| EXERCISE DATA |
*** Block opens ***
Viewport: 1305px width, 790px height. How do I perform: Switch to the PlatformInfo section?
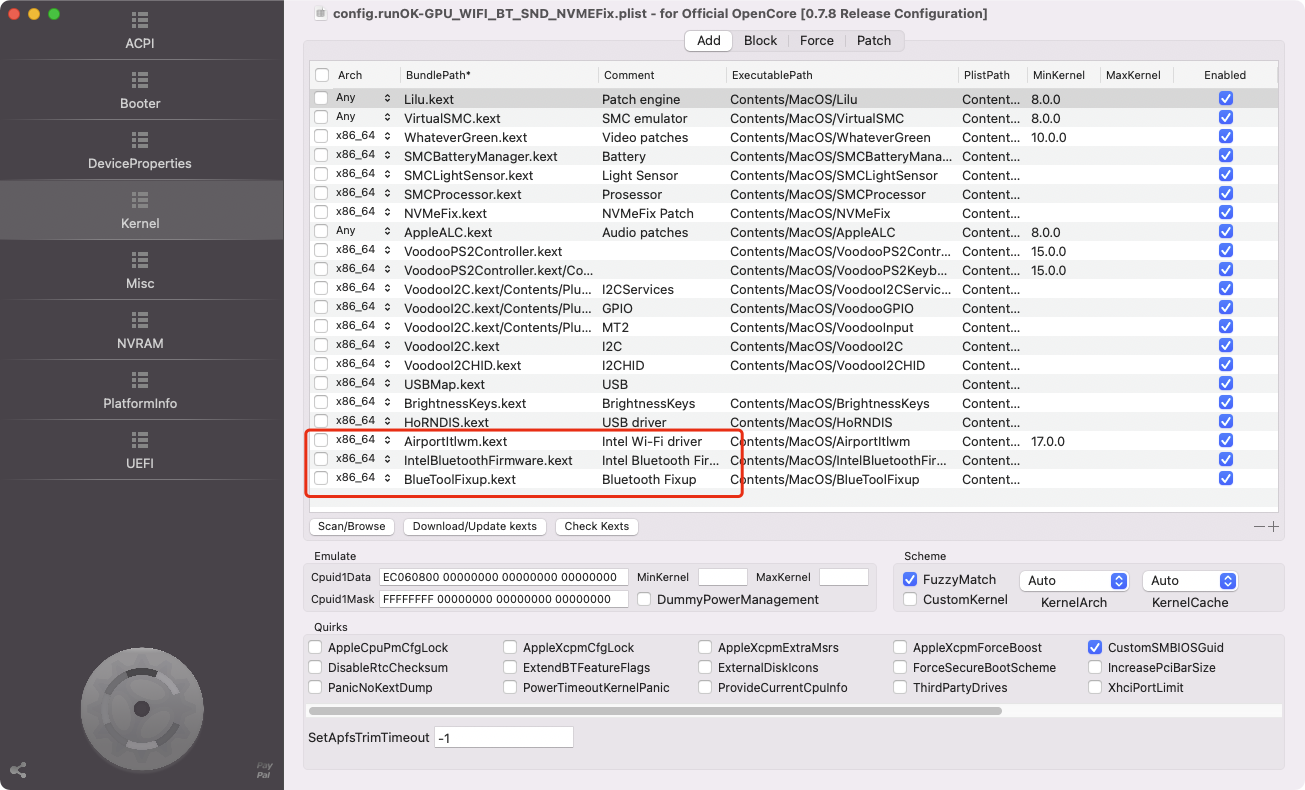tap(140, 394)
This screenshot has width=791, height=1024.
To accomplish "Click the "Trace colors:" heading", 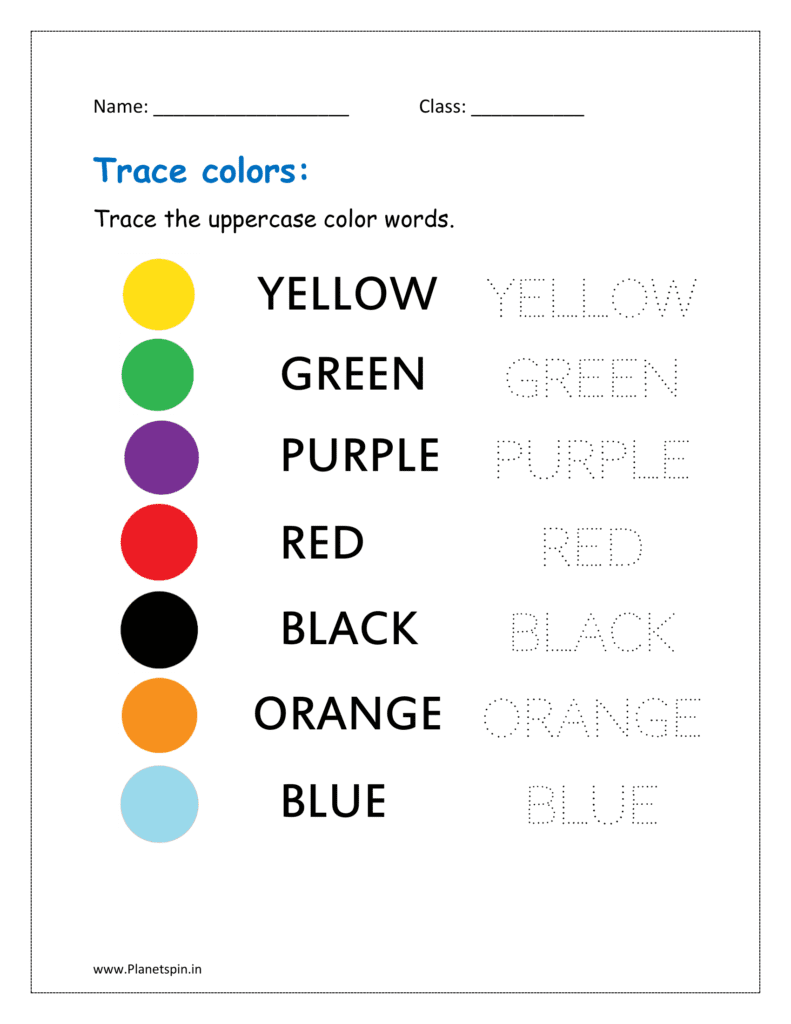I will coord(201,171).
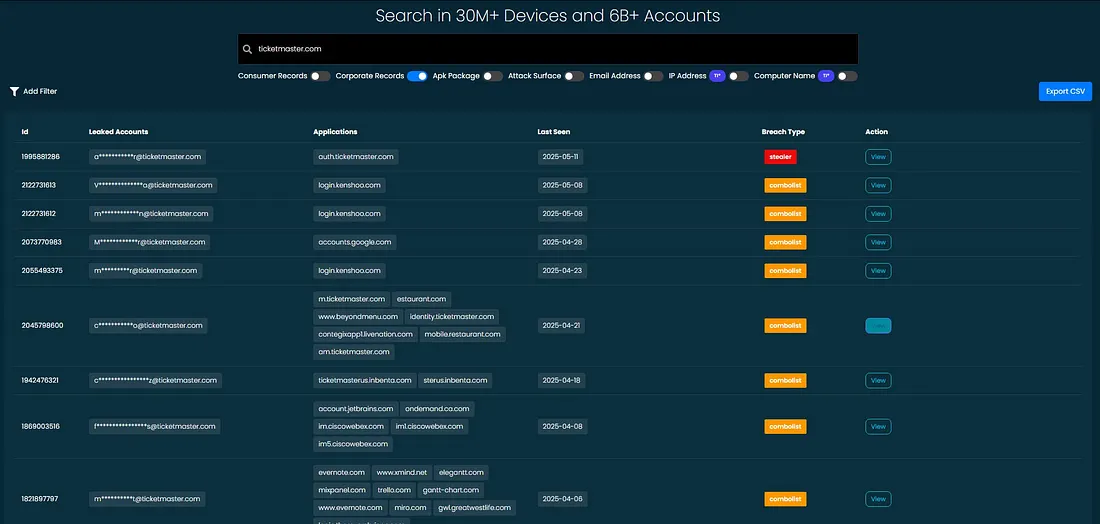Enable the Email Address toggle

[653, 76]
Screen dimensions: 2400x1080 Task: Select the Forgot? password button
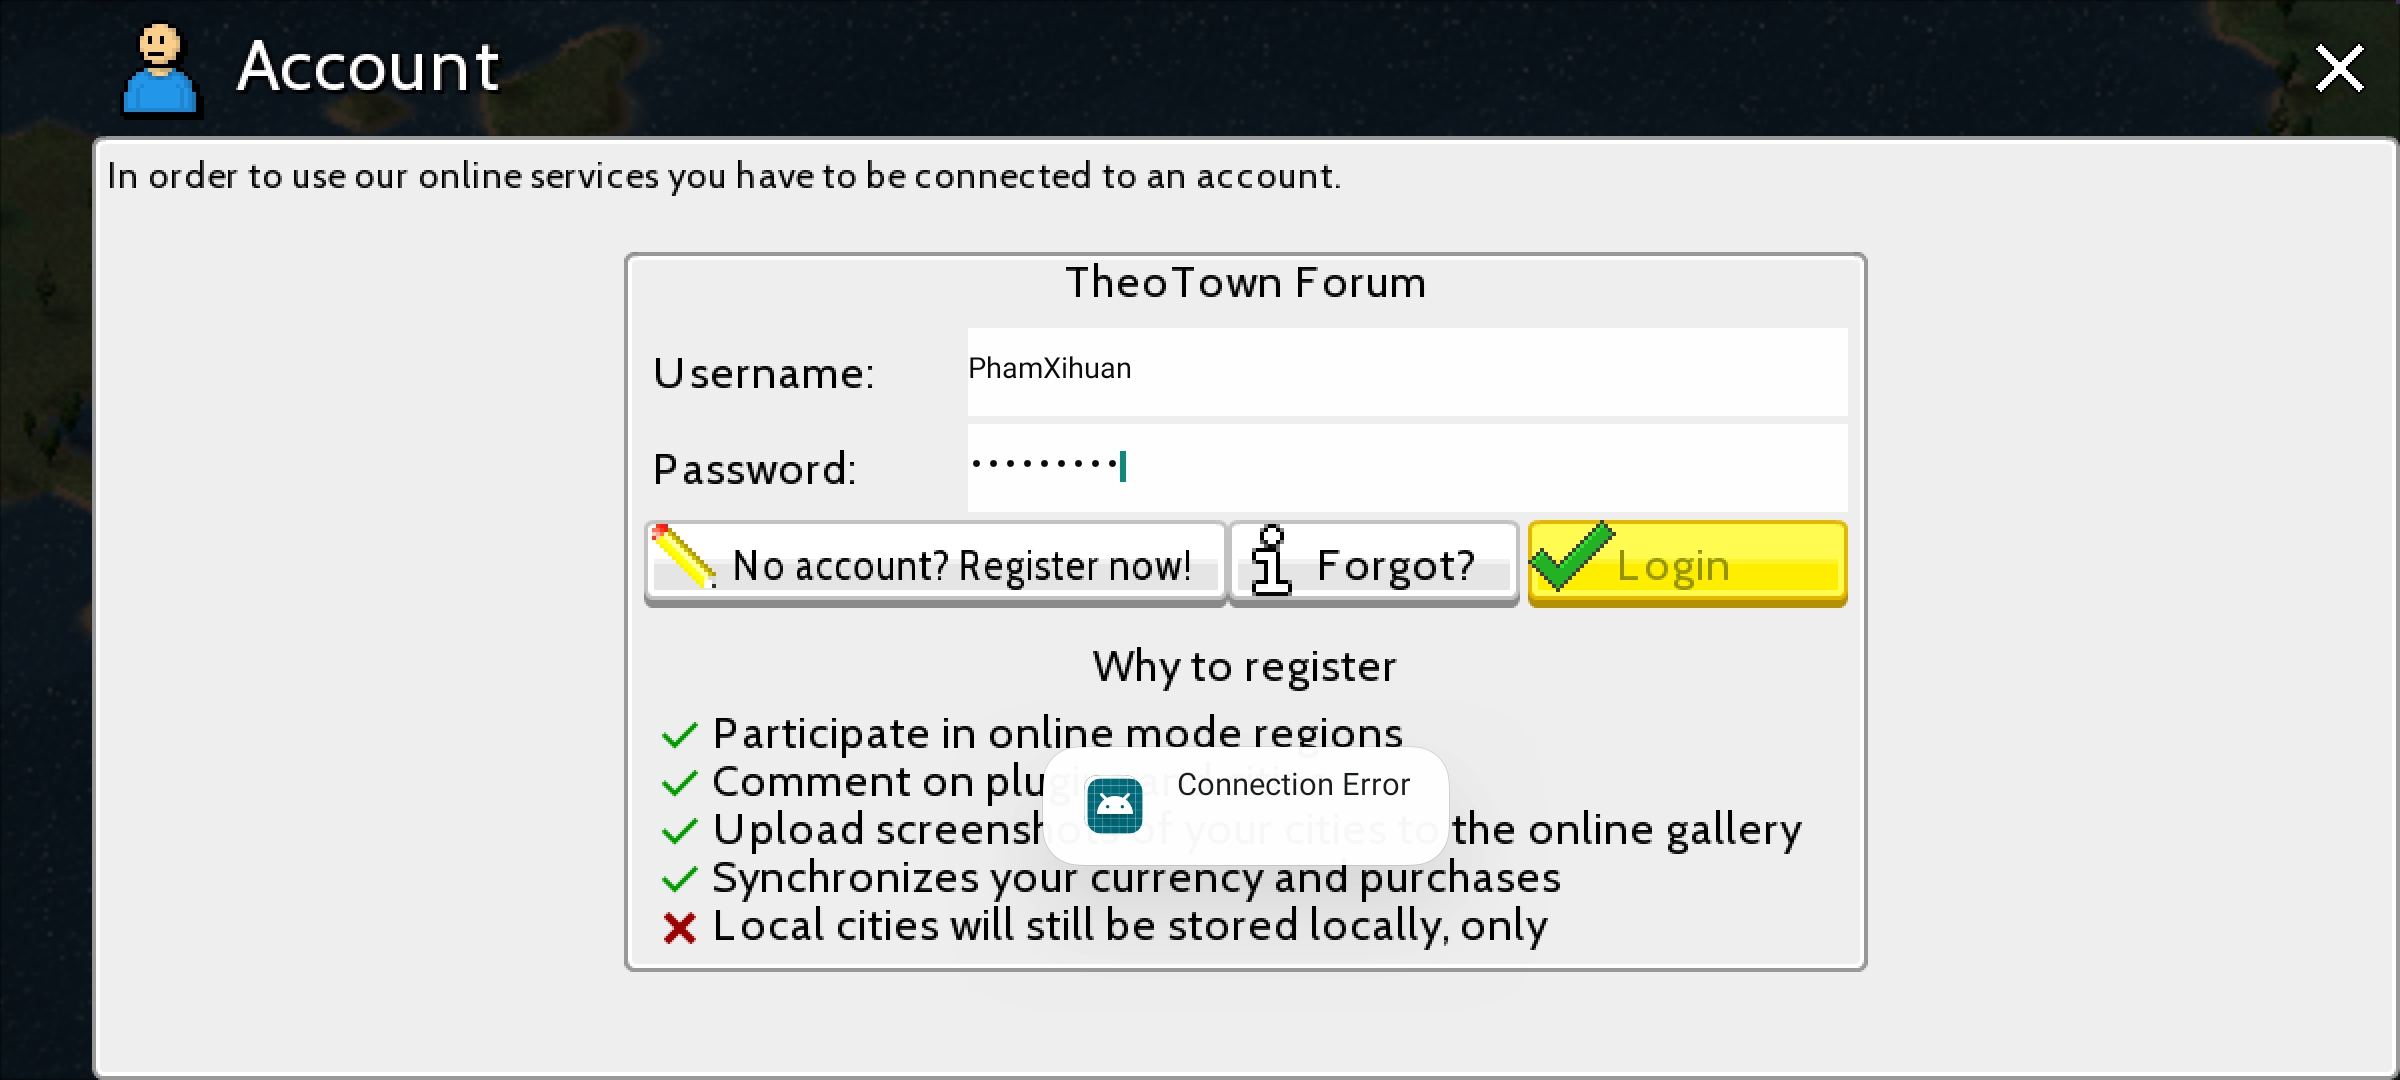tap(1374, 563)
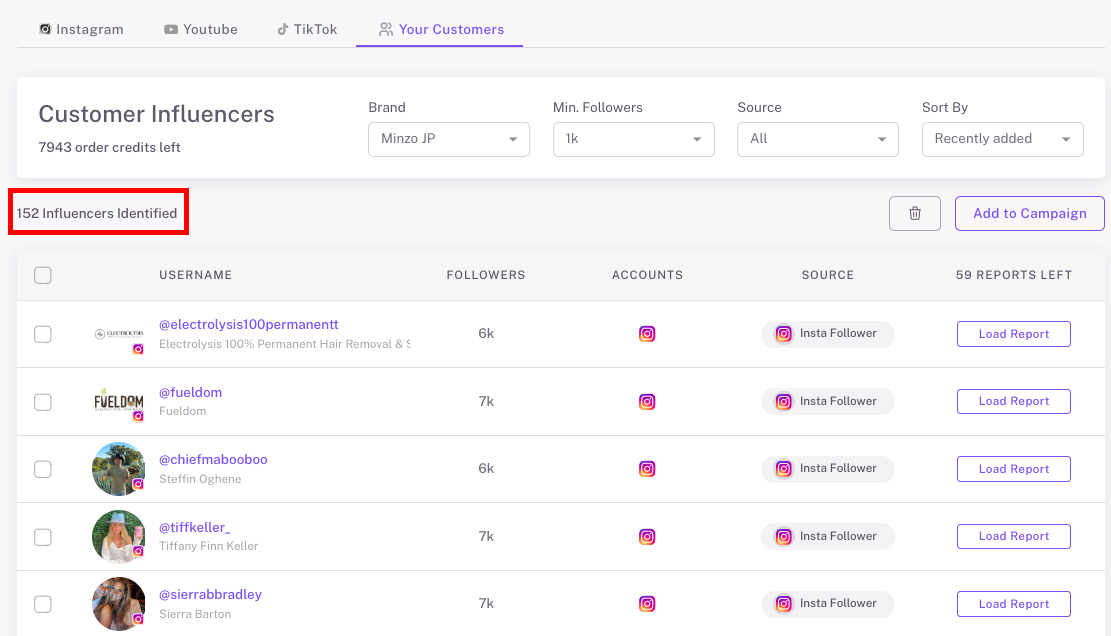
*** Block closes ***
| BRIEF |
Exclude the pictures and write out exactly the lines from the one holding "Screen dimensions: 2400x1080" through the end of the entries, inclusive, and only those.

| TASK RESPONSE |
Screen dimensions: 2400x1080 Task: Select the Forgot? password button
tap(1374, 563)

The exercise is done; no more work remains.